I keep coming back to the CPU throttling comparison because it's useful in one specific way: it reminds you that thermal limits are hard limits. You cannot willpower your way past them. You cannot grit your teeth and tough it out. When the cooling system is overwhelmed, the only variable you control is whether you gracefully throttle down (rest, shade, water) or whether you ride the temperature curve all the way to hardware failure. The body is more resilient than a processor in some ways and more fragile in others, but the fundamental constraint is the same: thermodynamics doesn't negotiate.
A recent review in the BMJ by researchers tracking extreme heat physiology put some good numbers behind what we're up against — heat-related mortality is rising faster than most climate models predicted, in part because the interaction between heat and pre-existing conditions (heart disease, respiratory issues) is more aggressive than previously understood. The Penn State Heat Policy Innovation Hub has a thorough overview for anyone who wants to go deeper.
Comments
Four generations farming this land and I've sweated through every kind of heat this country can throw at you. The CPU throttling analogy is clever but it misses one thing — you can't replace your coolant at the farm supply when the heat index hits 105 and you're still two hours from finishing the south forty.
The wet-bulb temperature piece is what I worry about every summer. I've been in the field at 95°F with 70% humidity and let me tell you — you can drink a gallon of water and still feel your body shutting down. The sweat just sits on you. Doesn't evaporate. Doesn't cool. You learn real fast that shade and rest aren't optional. They're part of the budget.
The nighttime recovery part is what people from the city don't understand. When it's 80°F at midnight after a 105°F day, you don't sleep. And if you don't sleep, you can't do it again tomorrow. I've had hired hands who thought they could muscle through a three-day heat wave. They couldn't. The body doesn't care about your pride.

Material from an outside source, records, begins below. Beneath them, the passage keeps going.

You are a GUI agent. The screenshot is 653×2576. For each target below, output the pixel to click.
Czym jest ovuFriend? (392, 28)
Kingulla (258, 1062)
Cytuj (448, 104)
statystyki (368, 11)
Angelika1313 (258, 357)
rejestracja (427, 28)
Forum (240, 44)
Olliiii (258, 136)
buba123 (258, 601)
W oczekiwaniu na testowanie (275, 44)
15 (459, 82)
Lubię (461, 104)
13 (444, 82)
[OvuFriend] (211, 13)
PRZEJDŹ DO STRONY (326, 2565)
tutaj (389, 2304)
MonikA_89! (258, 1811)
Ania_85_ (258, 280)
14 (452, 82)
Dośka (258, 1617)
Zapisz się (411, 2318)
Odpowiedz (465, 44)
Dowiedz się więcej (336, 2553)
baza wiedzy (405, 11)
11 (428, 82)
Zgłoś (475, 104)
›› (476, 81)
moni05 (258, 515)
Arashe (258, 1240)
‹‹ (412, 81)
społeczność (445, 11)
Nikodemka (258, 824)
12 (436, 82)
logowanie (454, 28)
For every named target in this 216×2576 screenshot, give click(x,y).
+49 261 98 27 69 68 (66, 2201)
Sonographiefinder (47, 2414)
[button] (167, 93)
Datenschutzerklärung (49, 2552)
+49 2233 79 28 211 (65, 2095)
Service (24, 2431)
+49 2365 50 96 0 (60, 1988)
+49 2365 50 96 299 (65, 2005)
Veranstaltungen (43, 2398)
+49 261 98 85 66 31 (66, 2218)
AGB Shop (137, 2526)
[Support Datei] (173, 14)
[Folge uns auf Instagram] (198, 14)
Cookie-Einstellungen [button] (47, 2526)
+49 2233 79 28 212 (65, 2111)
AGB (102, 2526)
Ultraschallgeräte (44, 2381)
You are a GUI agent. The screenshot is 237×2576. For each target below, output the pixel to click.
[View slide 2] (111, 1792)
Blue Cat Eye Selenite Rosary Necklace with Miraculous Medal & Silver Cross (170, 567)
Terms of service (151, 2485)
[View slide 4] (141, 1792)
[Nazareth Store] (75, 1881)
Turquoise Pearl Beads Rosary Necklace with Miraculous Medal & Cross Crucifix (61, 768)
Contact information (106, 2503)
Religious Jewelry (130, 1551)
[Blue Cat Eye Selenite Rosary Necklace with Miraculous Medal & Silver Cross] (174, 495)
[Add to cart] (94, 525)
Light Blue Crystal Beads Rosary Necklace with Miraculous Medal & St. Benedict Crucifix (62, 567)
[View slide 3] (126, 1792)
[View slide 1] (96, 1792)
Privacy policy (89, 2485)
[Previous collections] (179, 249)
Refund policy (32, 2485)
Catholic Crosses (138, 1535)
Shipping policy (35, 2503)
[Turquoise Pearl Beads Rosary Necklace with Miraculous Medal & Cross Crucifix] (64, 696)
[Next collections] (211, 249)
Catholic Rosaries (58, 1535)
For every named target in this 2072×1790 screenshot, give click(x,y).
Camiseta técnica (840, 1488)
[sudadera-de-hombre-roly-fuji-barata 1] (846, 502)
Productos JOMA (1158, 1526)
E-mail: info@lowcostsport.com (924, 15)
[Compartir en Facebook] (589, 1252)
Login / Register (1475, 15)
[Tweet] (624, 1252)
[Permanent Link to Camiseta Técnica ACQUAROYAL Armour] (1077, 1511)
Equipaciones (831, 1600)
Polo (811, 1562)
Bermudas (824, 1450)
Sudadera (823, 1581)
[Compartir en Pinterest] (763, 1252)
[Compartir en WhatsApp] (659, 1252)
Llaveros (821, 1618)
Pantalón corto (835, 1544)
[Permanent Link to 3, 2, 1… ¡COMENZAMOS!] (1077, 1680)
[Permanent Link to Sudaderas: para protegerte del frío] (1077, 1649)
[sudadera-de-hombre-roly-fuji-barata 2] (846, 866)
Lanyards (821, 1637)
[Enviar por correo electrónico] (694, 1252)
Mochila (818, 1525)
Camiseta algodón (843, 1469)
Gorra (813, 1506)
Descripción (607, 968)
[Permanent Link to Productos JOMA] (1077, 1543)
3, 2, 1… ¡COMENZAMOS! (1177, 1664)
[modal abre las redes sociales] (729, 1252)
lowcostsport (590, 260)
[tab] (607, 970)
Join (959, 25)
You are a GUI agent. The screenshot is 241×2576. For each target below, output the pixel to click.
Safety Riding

Corn is down 40 cents a bushel and the summers keep getting hotter. You adapt or you get out. Farming isn't a lifestyle. It's a business. A hard one.
@Astronomy_Amy, you'd appreciate the irony — I spend all day staring at the sun trying to stay cool, and you spend all night staring at the stars. Different kinds of heat, I guess.
@FarmKidForever_Fred, you mentioned the body not caring about your pride — I think about that every July when I'm doing tactical demonstrations at Gettysburg in a full wool frock coat, wool trousers, and a slouch hat under the same Pennsylvania sun the 26th North Carolina dealt with in 1863. People think we're playing dress-up until they see a reenactor go down with actual heat exhaustion at 95°F and 80% humidity. The wet-bulb temperature doesn't care what century your uniform is from.
That part about sweating not cooling you when the air is saturated? I've knelt in the ranks on Culp's Hill at 2pm with sweat pooling in my brogans, watching guys peel off one by one to find shade under the monument trees. We carry IV fluid packs in our medic kits now. The original Army of Northern Virginia didn't have that luxury. They just kept marching.
The researcher's point about nighttime recovery is what I tell every new recruit to the unit. Drink water all evening. Sleep in front of a fan if you can. If you skip that step, you're a liability on the field tomorrow. That regiment didn't carry repeating rifles in 1863 — I know because I own three of them — but they sure knew the value of a cool night's rest before a morning skirmish.
It's not playing dress-up. It's living history. And the history says heat doesn't negotiate — then or now.